Heartbleed bug also affects Cisco, Juniper equipment

The major security vulnerability affects networking equipment used to connect to the Web, the companies warn.

Steven Musil Night Editor / News
Steven Musil is the night news editor at CNET News. He's been hooked on tech since learning BASIC in the late '70s. When not cleaning up after his daughter and son, Steven can be found pedaling around the San Francisco Bay Area. Before joining CNET in 2000, Steven spent 10 years at various Bay Area newspapers.
Expertise I have more than 30 years' experience in journalism in the heart of the Silicon Valley.
Steven Musil


The Heartbleed bug, the major security vulnerability that allows sensitive data to be scraped from servers, also affects Cisco Systems and Juniper products, the networking gear giants announced Thursday.

A Cisco advisory issued Thursday listed 11 products and two services as vulnerable to the flaw, as well as more than 60 others considered "affected" as investigation of the flaw continue. Most of the products on the list relate to Cisco collaboration products such as IP telephones and communications servers. The messaging services deemed vulnerable -- Cisco's Registered Envelope Service (CRES) and Webex Messenger Service -- have already been patched, the company said.

A pair of Juniper advisories listed various products as vulnerable, including those based on Junos OS 13.3R1 and the Odyssey client 5.6r5 and later.

The Heartbleed bug, which was introduced into OpenSSL more than two years ago by a developer submitting code to fix bugs, allows random bits of memory to be retrieved from impacted servers.

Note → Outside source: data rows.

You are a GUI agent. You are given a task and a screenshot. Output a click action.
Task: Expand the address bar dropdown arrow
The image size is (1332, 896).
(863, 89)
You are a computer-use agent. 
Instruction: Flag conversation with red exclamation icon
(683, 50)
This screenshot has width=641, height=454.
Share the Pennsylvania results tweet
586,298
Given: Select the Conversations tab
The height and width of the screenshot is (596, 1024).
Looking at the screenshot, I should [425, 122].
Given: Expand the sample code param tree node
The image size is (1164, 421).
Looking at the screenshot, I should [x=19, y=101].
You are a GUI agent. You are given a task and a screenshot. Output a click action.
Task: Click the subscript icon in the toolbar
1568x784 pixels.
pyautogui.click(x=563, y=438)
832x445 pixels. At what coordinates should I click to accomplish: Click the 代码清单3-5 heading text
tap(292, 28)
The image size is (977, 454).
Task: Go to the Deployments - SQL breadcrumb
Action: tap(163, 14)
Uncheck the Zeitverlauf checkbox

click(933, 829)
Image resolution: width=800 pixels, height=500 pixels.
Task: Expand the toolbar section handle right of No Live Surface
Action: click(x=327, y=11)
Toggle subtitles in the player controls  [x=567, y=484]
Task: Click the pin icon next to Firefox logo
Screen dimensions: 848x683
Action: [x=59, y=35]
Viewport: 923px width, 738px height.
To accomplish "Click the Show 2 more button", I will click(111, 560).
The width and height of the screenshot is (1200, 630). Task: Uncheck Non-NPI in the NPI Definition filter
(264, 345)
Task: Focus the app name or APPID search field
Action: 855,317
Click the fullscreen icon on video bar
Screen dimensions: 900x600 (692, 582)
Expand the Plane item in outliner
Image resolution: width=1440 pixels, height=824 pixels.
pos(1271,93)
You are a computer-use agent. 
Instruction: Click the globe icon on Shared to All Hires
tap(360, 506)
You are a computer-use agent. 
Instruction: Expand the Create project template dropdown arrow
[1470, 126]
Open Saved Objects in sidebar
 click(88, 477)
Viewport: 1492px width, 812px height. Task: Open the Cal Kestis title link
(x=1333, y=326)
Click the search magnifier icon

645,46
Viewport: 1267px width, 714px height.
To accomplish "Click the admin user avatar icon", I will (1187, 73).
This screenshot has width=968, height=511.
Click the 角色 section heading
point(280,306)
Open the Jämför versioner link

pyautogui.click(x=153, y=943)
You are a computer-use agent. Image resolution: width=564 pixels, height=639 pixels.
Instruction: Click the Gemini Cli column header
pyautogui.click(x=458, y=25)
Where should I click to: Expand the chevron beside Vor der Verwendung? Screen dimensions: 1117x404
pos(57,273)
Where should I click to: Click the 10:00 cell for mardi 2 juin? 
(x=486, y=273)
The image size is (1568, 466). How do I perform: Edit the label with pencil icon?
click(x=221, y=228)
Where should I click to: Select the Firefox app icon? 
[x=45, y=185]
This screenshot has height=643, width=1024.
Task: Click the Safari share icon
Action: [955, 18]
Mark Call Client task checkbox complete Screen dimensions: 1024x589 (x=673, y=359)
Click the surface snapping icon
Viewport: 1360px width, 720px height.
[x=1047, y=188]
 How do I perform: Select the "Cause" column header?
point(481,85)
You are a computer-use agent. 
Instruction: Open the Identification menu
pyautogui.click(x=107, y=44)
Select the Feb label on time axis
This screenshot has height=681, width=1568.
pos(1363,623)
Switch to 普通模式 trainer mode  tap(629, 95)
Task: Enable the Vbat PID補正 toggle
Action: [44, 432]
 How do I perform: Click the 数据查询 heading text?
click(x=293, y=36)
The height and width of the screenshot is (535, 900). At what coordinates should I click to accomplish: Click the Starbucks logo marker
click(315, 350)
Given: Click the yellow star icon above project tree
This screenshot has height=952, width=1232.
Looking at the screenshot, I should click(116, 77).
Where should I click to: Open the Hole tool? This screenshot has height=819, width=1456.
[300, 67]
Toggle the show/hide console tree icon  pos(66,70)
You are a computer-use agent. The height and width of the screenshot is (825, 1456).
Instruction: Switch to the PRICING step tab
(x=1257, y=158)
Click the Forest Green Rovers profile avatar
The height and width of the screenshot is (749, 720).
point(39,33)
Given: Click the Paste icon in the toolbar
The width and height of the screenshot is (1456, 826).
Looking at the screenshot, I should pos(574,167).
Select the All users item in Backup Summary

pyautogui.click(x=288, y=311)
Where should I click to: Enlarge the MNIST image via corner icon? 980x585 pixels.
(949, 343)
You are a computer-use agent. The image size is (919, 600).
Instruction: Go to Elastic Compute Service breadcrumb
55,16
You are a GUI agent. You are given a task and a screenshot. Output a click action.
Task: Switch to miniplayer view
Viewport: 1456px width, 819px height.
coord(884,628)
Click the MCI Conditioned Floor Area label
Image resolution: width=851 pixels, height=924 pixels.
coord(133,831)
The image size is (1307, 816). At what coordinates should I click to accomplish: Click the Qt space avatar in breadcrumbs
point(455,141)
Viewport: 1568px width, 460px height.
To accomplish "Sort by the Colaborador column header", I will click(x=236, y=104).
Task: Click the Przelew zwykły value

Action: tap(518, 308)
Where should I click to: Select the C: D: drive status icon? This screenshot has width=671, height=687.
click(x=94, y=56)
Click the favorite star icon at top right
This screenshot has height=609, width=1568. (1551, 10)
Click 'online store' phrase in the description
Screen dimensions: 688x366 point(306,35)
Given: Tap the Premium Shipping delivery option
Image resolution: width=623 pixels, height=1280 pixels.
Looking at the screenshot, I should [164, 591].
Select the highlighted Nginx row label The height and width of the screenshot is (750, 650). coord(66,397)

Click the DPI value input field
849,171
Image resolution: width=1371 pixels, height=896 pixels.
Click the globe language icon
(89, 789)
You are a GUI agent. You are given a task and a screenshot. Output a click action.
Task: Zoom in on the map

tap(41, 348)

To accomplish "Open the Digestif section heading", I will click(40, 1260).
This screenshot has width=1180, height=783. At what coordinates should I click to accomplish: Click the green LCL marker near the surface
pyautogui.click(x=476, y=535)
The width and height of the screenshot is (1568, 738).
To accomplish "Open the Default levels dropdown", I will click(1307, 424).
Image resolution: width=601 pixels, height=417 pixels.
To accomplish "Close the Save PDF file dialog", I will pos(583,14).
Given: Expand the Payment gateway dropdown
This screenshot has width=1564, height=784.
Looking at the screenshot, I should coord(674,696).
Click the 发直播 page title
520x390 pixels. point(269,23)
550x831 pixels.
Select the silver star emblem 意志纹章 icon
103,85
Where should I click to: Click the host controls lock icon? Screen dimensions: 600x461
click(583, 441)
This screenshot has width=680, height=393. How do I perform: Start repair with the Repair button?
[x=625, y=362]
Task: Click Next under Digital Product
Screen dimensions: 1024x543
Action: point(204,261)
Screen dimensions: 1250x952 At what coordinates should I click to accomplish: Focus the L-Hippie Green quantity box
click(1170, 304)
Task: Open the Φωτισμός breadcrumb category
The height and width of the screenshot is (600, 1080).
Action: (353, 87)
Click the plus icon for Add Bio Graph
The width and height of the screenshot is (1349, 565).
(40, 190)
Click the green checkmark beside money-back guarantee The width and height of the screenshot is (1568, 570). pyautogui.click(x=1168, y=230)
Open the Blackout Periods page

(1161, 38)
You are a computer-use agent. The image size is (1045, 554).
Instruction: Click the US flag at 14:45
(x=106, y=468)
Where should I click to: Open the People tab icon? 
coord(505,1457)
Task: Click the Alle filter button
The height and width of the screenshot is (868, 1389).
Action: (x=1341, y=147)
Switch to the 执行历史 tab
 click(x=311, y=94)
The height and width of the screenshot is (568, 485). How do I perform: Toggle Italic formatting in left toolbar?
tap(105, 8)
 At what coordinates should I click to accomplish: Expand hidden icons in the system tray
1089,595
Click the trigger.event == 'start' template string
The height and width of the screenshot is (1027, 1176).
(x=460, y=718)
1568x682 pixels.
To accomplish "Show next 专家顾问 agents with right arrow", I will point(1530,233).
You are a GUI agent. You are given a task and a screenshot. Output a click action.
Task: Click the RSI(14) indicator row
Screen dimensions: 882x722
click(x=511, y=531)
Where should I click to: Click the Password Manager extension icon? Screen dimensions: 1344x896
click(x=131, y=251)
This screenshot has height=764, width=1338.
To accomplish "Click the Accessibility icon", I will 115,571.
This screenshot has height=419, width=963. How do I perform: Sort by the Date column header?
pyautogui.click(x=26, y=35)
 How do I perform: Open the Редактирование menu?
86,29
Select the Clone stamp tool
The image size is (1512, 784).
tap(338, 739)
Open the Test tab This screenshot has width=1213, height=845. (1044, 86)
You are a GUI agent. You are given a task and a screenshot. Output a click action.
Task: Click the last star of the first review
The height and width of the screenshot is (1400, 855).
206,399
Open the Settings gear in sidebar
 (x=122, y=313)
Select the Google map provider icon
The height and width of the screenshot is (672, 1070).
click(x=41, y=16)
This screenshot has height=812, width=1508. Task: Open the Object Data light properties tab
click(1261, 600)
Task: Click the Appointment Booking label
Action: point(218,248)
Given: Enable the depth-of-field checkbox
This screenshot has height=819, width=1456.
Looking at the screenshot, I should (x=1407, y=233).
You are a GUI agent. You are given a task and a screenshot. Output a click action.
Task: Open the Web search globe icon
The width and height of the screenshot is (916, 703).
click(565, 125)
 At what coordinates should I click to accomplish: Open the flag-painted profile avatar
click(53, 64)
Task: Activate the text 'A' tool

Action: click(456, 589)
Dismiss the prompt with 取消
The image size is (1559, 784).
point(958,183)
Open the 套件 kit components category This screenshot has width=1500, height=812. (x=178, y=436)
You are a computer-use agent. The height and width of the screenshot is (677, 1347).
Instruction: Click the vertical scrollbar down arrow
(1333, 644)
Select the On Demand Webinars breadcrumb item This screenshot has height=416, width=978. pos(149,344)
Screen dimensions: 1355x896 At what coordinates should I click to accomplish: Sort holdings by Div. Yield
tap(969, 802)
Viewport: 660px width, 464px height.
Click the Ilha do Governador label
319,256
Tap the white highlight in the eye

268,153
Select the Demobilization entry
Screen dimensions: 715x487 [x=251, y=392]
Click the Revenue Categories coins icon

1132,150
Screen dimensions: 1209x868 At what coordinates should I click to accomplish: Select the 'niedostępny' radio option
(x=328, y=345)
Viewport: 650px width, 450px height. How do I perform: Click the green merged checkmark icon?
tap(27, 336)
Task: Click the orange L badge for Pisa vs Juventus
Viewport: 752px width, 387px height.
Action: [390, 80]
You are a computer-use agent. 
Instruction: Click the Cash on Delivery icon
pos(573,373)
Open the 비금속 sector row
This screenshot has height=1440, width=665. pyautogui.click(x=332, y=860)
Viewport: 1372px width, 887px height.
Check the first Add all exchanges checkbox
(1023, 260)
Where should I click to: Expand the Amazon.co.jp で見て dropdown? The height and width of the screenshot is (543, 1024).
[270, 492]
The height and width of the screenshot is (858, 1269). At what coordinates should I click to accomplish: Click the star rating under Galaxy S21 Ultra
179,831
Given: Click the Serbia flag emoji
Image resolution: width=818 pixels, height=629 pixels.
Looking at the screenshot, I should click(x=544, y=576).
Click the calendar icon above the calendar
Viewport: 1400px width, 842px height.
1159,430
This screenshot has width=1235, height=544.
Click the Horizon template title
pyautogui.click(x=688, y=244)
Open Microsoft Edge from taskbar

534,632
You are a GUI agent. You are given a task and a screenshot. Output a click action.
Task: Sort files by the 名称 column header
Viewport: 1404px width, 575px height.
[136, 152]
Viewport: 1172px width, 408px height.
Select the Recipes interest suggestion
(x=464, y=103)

Security researcher Bruce Schneier called the flaw "catastrophic." "On the scale of 1 to 10, this is an 11," he said, estimating that half a million Web sites were vulnerable.

Many Web sites have been quick to patch the flaw (see CNET's list here), but repairing hardware may be more difficult.

"It doesn't sound like a flip the switch sort of thing," Juniper spokesperson Corey Olfert told the Wall Street Journal. "I don't know how quickly they can be resolved."